Updated: 2013-08-20 08:56
By Kelly Chung Dawson in New York (China Daily)

Restaurateur and TV host Eddie Huang's recently published memoir Fresh Off the Boat will serve as inspiration for a potential ABC-TV sitcom that if given the green light will be the first Chinese American-focused show on a major US network.

Nahnatchka Khan, creator of the show Don't Trust the B- in Apartment 23, will serve as executive producer on the pilot with Jake Kasdan of 20th Century Fox TV. Huang will produce.

"ABC is giving us a chance to talk about Asian America and it's beautiful," Huang told China Daily. "It's the American-born Chinese dream. I hope in the next few years, when Chinese people see the acronym ABC on their televisions, they say 'American Born Chinese'."

Set in the 1990s in Orlando, Florida, and loosely based on Huang's childhood, the show will likely feature the bawdy humor that has become his signature. His TV show of the same name has seen him travel to Taiwan, Miami and other cities to sample both local food and culture.

Before he made a name for himself as a New York City food personality and owner of Taiwanese bun eatery Baohaus, Huang was a kid struggling to define what being Chinese in America should be. The show will aim to depict that experience without relying on heavy-handed tropes, he says.

"We all understand that trying to write an overly general and oppressive 'Asian' show isn't the way to go," he says. "What we want is a human story that every one relates to but represents the idea of difference simply with the faces on the screen and the voice of the writer. Martin, Fresh Prince, Seinfeld, to me these weren't 'black' shows or 'Jewish' shows, they were great shows with original voices and individual characters we hadn't heard and that ended up changing the American consciousness."

Huang's book, which was described by The New York Times as a "frequently hilarious surprisingly sophisticated memoir about race and assimilation in America", was inspired by the feeling that he had been hemmed-in by the Asian-Americans who had passed through the public eye before him, he says.

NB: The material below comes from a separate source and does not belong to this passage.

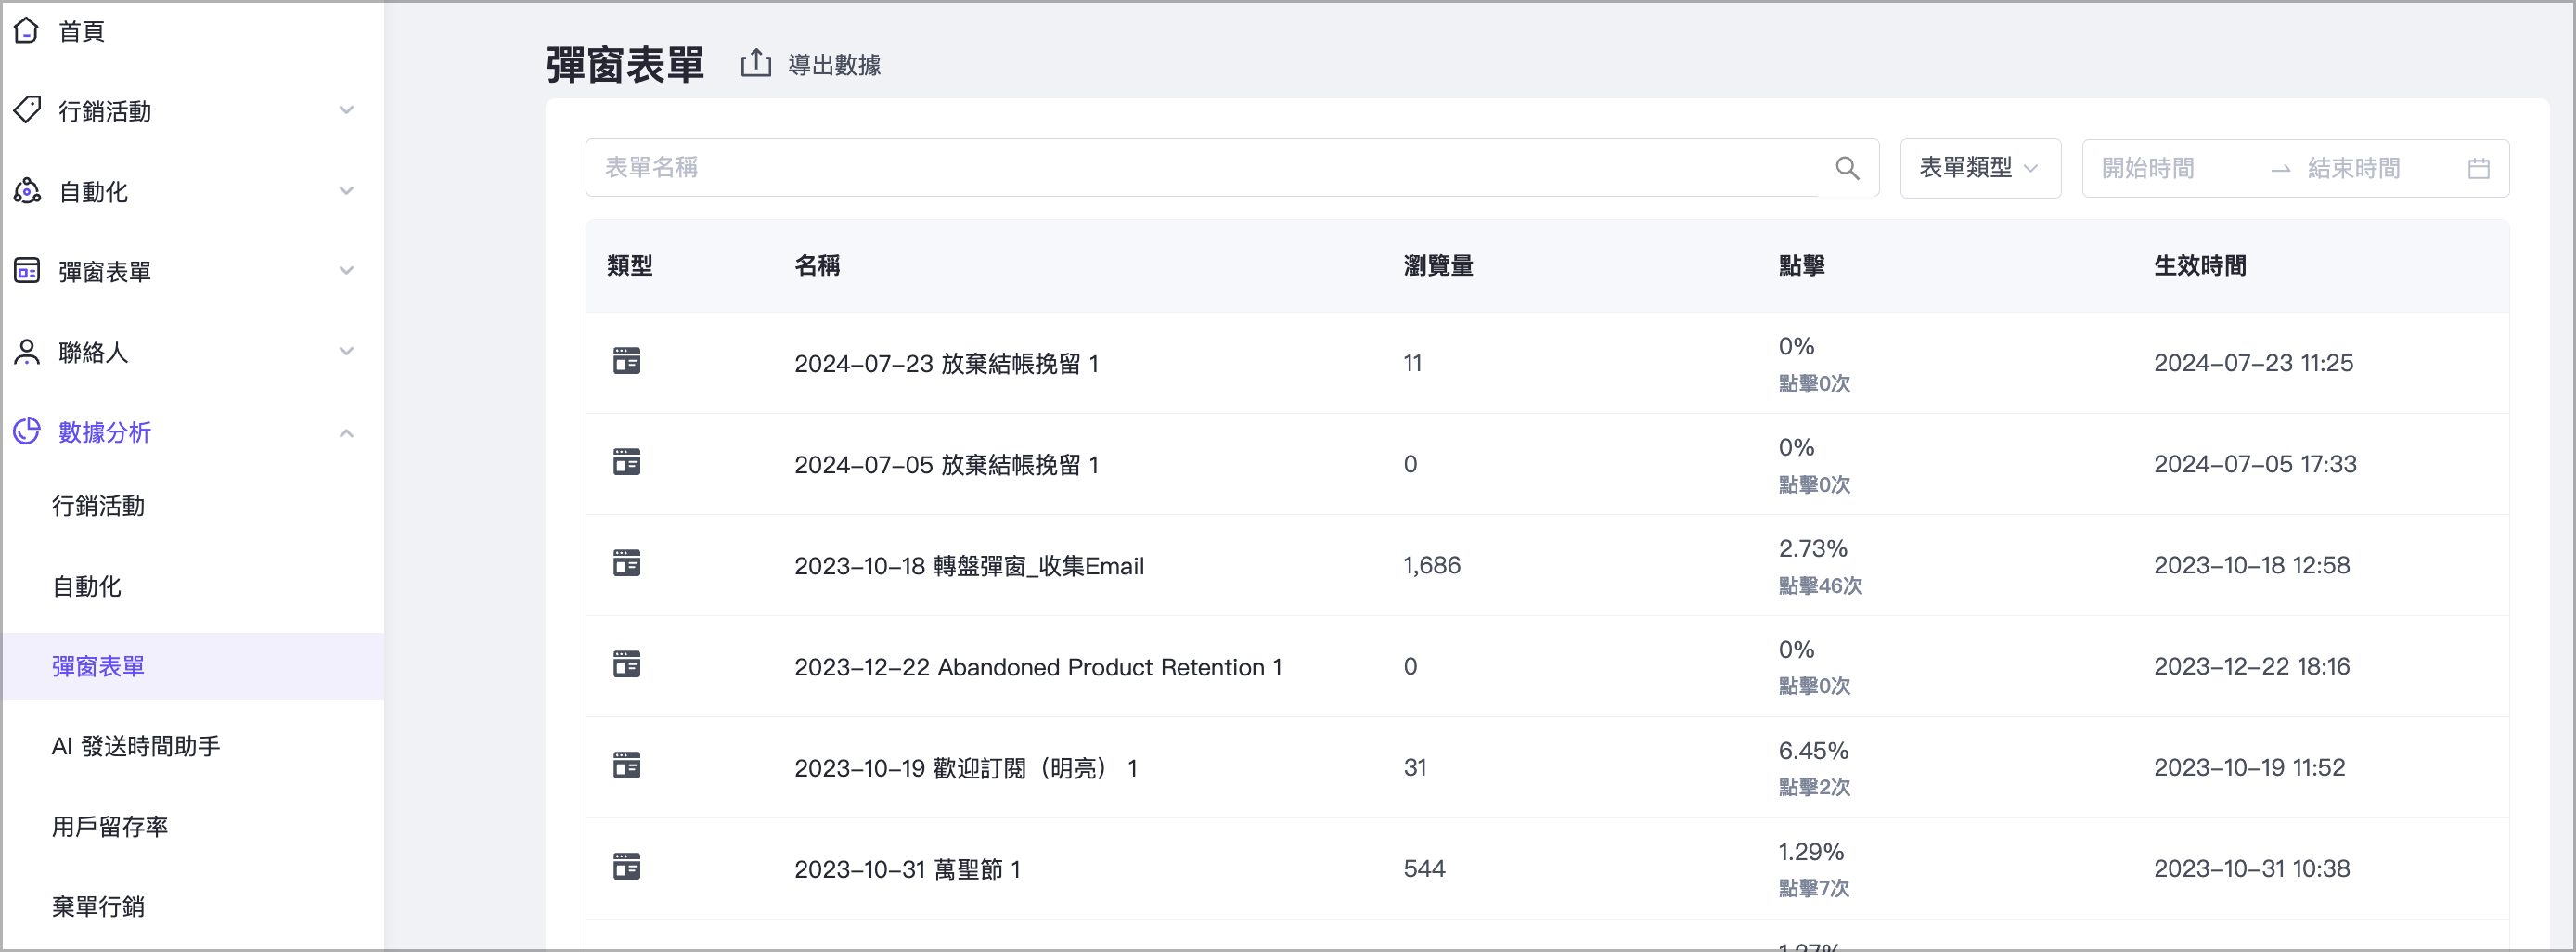Select the 行銷活動 tag icon in sidebar
Viewport: 2576px width, 952px height.
point(27,110)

Authors Amy Tan, Amy Chua and Gish Jen have all written about the Asian-American experience in a way that in his opinion "provide nothing to a 12-year-old Chinese kid being berated by 'ching chong' jokes in the lunchroom".

"I would have died to see this show as a 12-year-old," he says of the upcoming pilot.

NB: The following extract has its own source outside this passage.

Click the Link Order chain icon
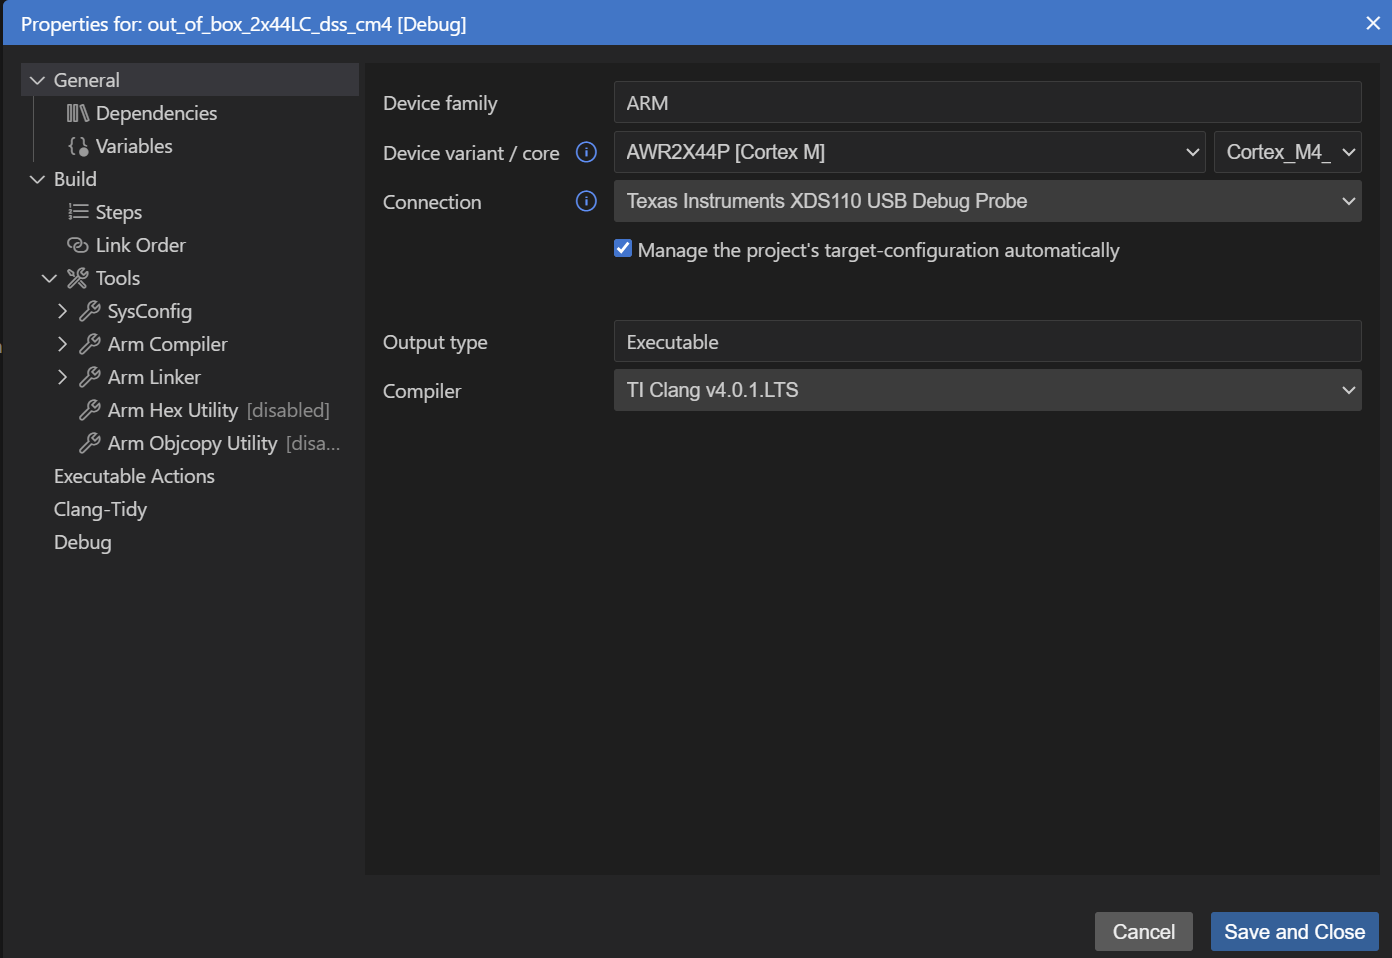The width and height of the screenshot is (1392, 958). 78,245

The overwhelming support he has received for his memoir has only confirmed that there's an audience for stories about the immigrant experience, he says

Khan, who grew up in Hawaii with Iranian parents who had immigrated to the US, "gets" his perspective, Huang says. While the idea of ceding control to another writer in telling his story is strange, he's confident that Khan will handle the material with humor and nuance.

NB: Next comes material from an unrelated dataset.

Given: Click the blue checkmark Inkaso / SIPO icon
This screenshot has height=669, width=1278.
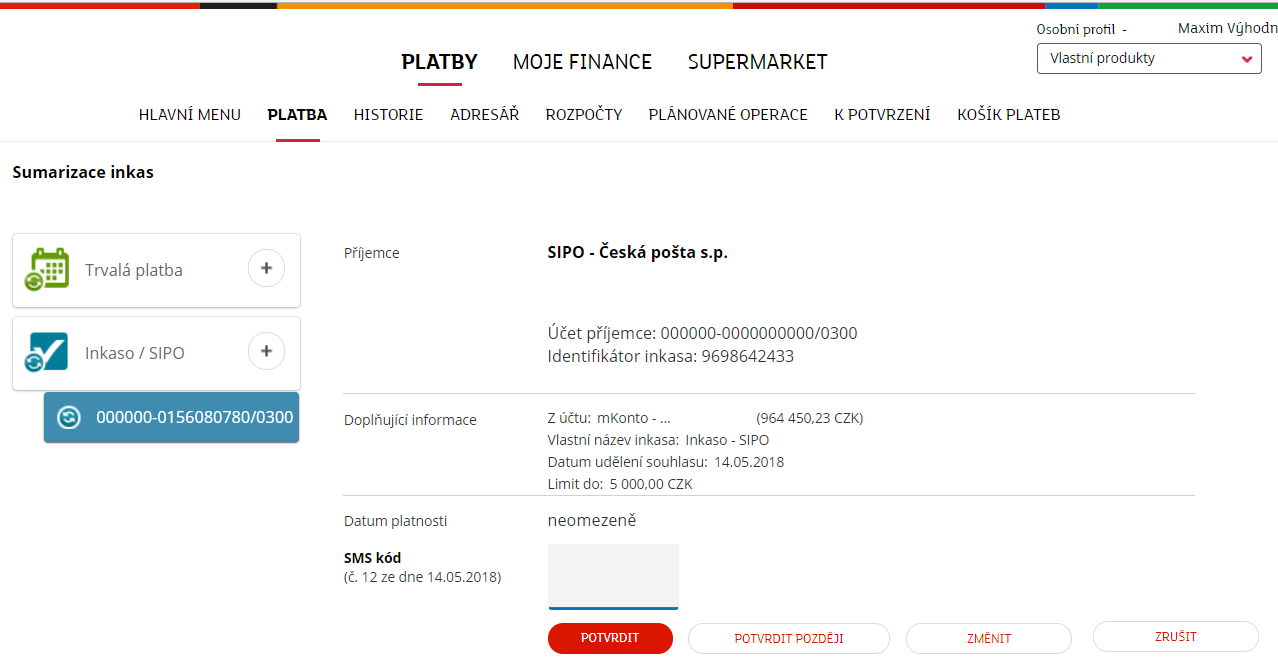Looking at the screenshot, I should coord(48,353).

"I know this was my story, but it's time to give it to Nahnatchka so it can become everyone else's," he says.

"Like DMX said, 'If you love something, let it go. If it comes back, it was yours. If it doesn't, it never was.' I want people to know that Chinese people are just like any other people. We're in mountains, we're in lakes, we're on roller blades, we're on scooters and we're on television."